La moda segue il trasformarsi della società e riflette il suo tempo. Chanel diceva che “essere plagiati è il più grande complimento che si possa ricevere: succede solo ai grandi”. Ed ecco che viene alla mente il mondo degli “influencers” d’oggi, persone che s’inseriscono fra le trame della comunicazione, che poco hanno a che fare con grandi protagonisti del passato come Gabrielle.

Conoscere alcuni artisti attraverso rassegne biografiche permette di comprendere la storia e, di conseguenza, ragionare su alcuni fenomeni del presente. 

Riguardo la moda, ciò che l’ha caratterizzata negli ultimi anni è la ricerca del vintage, la tendenza dello street style e l’attenzione rivolta a “hit girl” e star del mondo dello spettacolo, che divengono non solo testimonial, ma fonti di ispirazione e collaborazione anche per le case di moda. Gli accessori e le borse iconiche di tendenza diventano elementi indispensabili e rappresentano oggetto di desiderio per moltissime adolescenti, ragazze e donne. Una tendenza psicologica dell’imitazione diffusa nella quotidianità, scandita da repentini cambiamenti e bombardamenti visivi e sonori. Su questo tema si deve riflettere perché, come ha constatato il sociologo Georg Simmel, “L’imitazione corrisponde ad una delle tendenze fondamentali della nostra natura … quella che si appaga nel fondere il singolo con l’universale e accentua il permanente nel cambiamento. Ma quando, viceversa, si ricerca il cambiamento nel permanente, la differenziazione individuale, il distinguersi dalla generalità, allora l’imitazione è un principio negatore e ostacolante”. Insomma, il solito dilemma della moda: desiderio di cambiare e tendenza ad uniformarsi.

La moda è dunque testimonianza del presente, espressione collettiva del momento in forma più incisiva di altre creazioni visive.
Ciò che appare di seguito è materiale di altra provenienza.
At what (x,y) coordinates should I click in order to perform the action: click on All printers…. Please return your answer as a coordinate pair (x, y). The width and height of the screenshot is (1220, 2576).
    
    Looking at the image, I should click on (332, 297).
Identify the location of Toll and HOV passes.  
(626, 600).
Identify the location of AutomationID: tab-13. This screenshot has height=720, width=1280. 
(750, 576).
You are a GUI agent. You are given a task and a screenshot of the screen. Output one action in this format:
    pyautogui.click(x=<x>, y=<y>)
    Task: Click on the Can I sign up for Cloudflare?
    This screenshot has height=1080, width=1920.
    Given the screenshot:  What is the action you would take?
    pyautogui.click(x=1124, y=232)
Essa riveste un ruolo sociale importante e vive fino a quando è in voga. In tal senso rappresenta la caducità dell’esistenza. Un elemento che sembra appagare e rendere felici, ma che in realtà rimane alla periferia della nostra personalità, giocando con emozioni che nascondono pulsioni ed esigenze della profondità umana. Coco Chanel diceva che “la felicità non è altro che il profumo del nostro animo” quindi non omologazione, ma unicità dell’individuo e la giusta distanza da un consumismo sfrenato.